PROBLEM DESCRIPTION | Please tally how many lines of the material below include the word "agent", giving only the number.
○ ○ ○ ○ ○
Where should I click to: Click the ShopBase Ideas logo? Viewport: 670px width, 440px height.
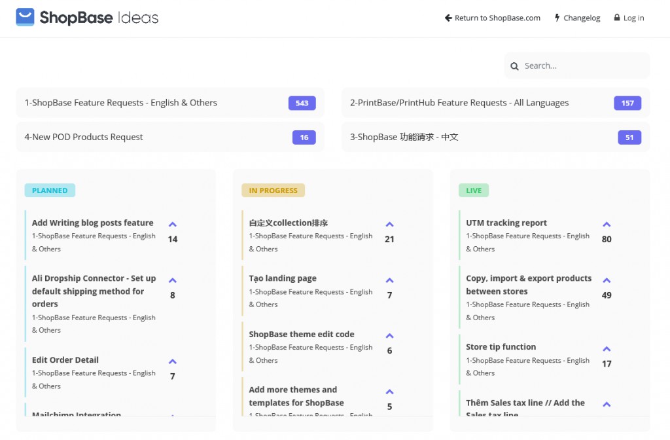coord(87,18)
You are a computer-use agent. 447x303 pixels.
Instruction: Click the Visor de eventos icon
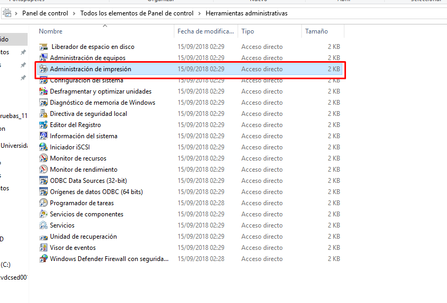click(44, 248)

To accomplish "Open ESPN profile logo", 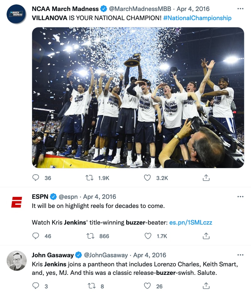I will coord(17,202).
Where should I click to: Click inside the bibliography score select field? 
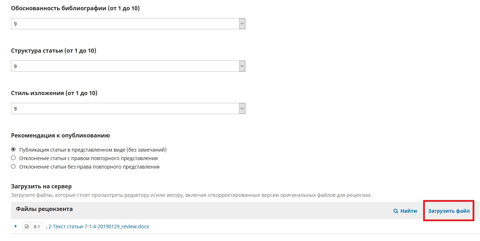124,24
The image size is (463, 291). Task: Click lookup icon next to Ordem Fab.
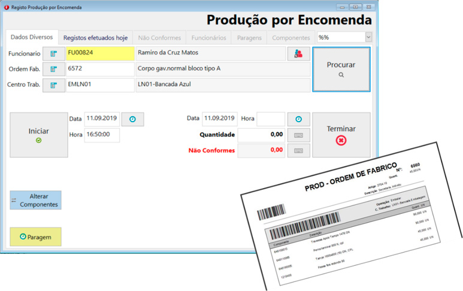pos(53,69)
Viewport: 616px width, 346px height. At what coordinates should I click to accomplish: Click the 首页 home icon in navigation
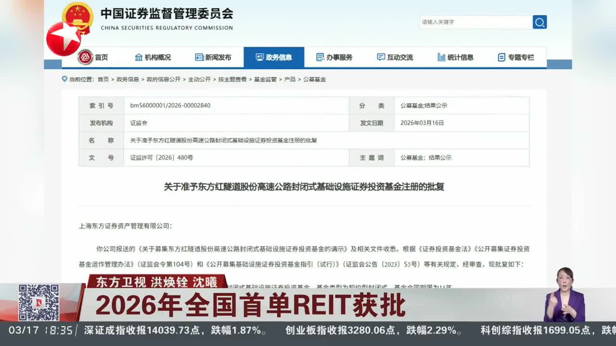click(x=85, y=57)
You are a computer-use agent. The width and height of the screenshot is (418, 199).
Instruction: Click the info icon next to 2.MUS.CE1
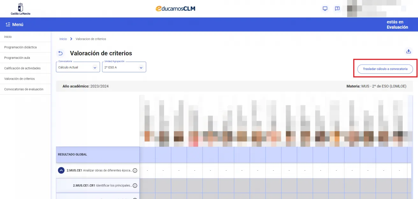[135, 170]
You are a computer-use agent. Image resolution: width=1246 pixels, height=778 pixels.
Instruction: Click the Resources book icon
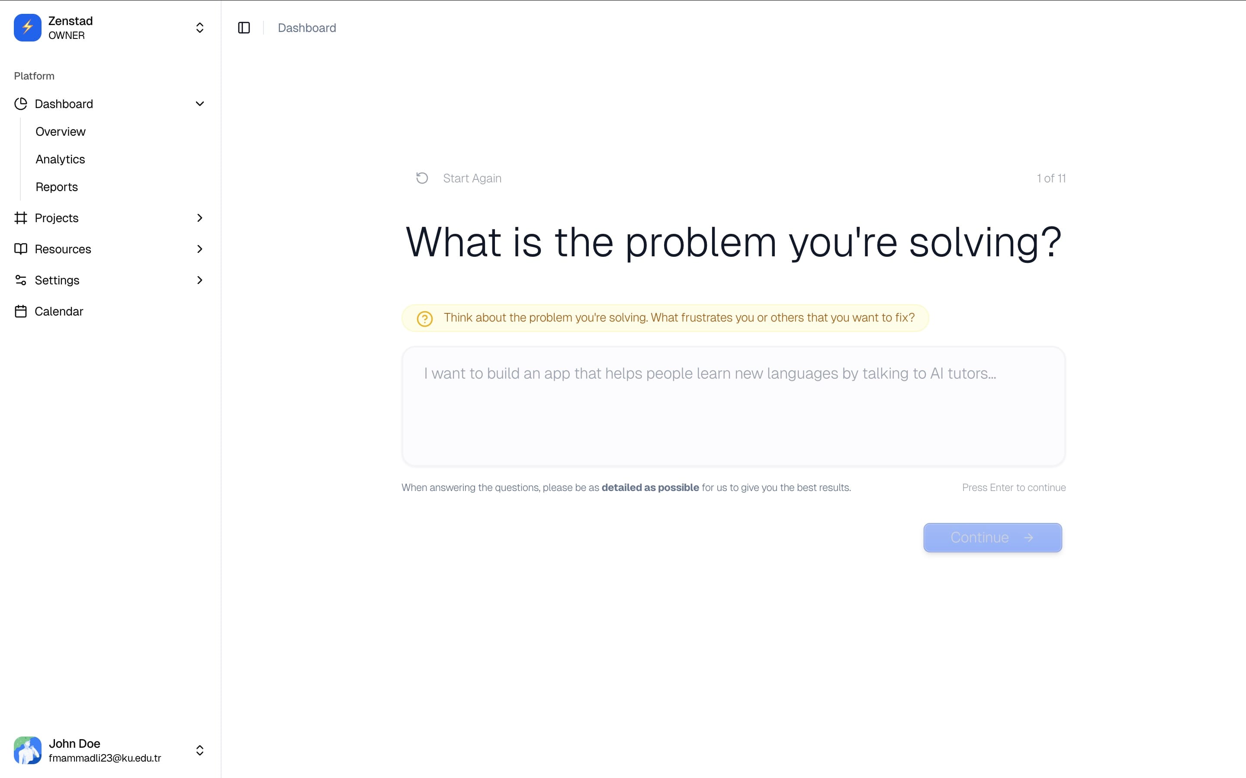pyautogui.click(x=21, y=249)
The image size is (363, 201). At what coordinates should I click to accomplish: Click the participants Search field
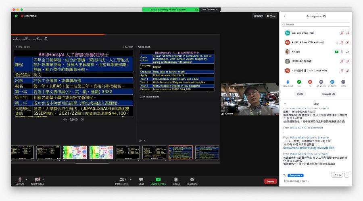tap(316, 24)
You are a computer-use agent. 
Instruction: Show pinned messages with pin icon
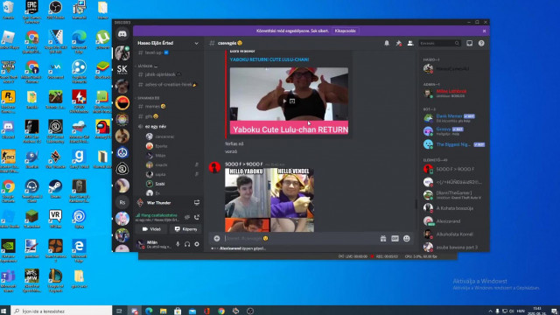point(399,43)
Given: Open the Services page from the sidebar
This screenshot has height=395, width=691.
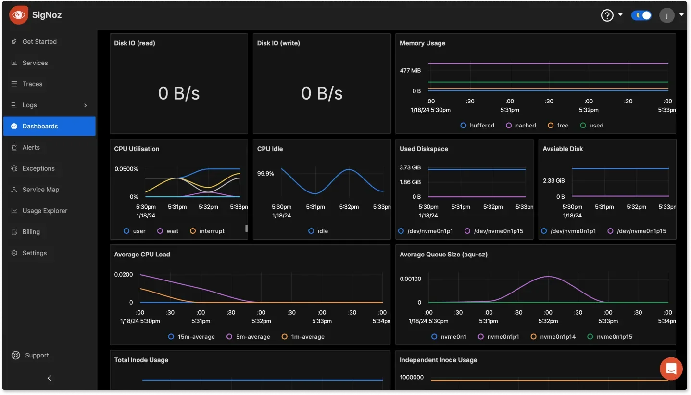Looking at the screenshot, I should [x=35, y=63].
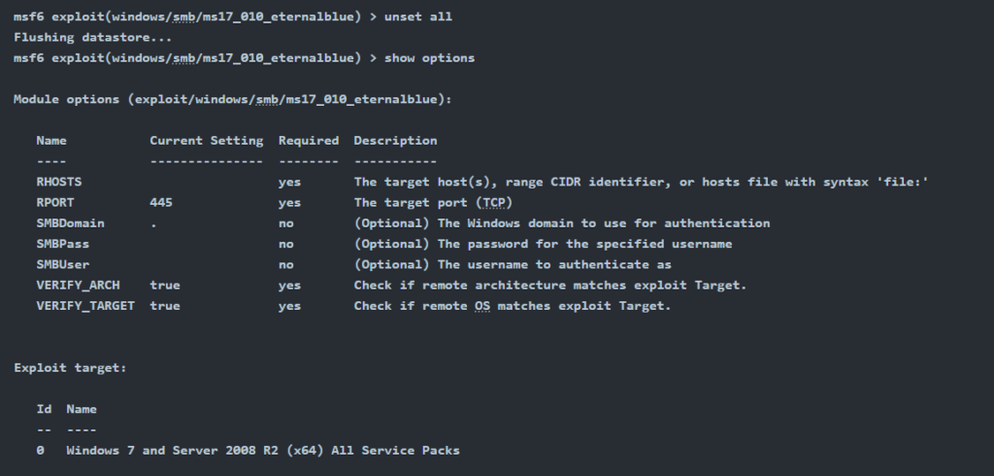Click the 'Exploit target:' heading
This screenshot has height=476, width=994.
pyautogui.click(x=70, y=368)
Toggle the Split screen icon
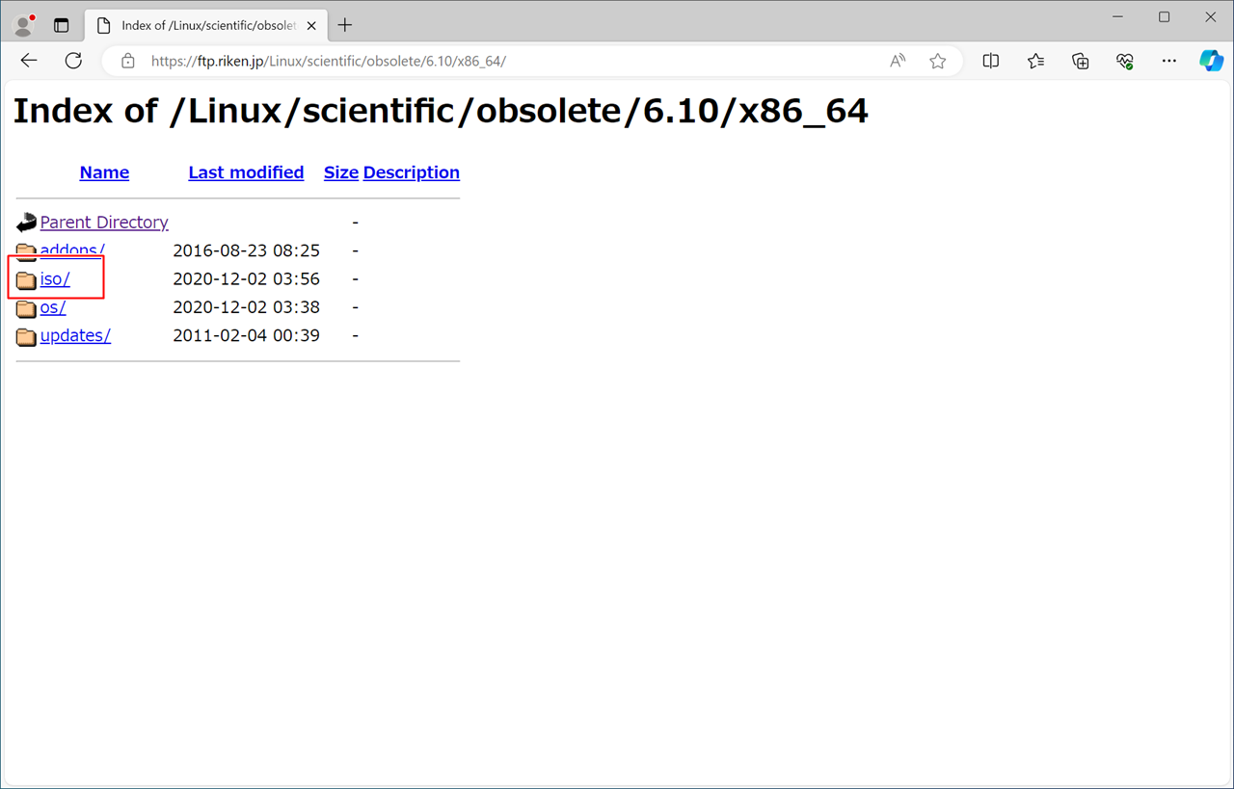The height and width of the screenshot is (789, 1234). [x=990, y=61]
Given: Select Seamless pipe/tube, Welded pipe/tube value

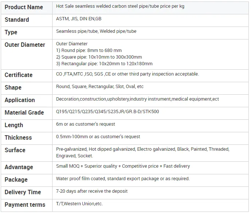Looking at the screenshot, I should 96,31.
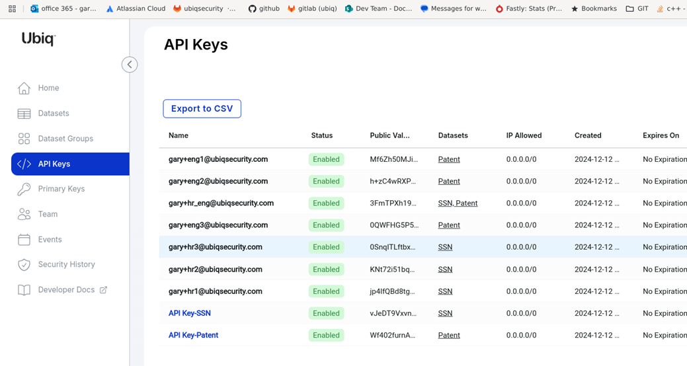
Task: Open the API Key-SSN link
Action: tap(189, 313)
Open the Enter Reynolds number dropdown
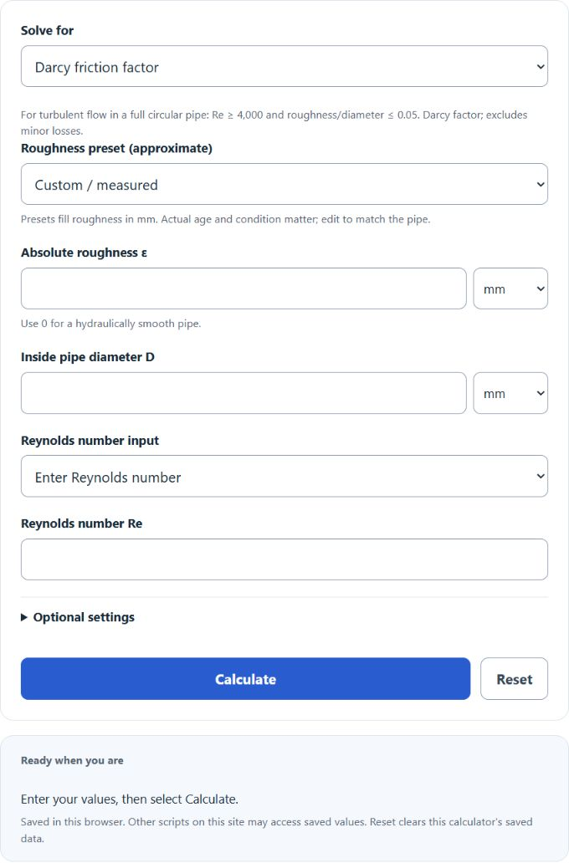The image size is (569, 863). (x=285, y=477)
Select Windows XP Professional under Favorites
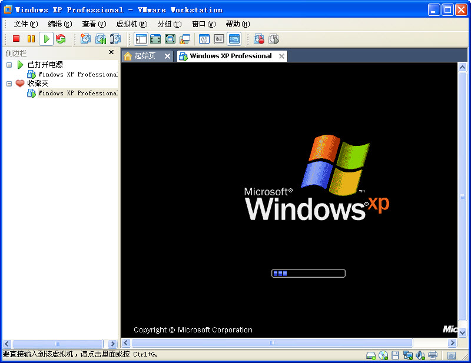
○ ○ ○ ○ ○
SOLUTION TO THIS PROBLEM | 4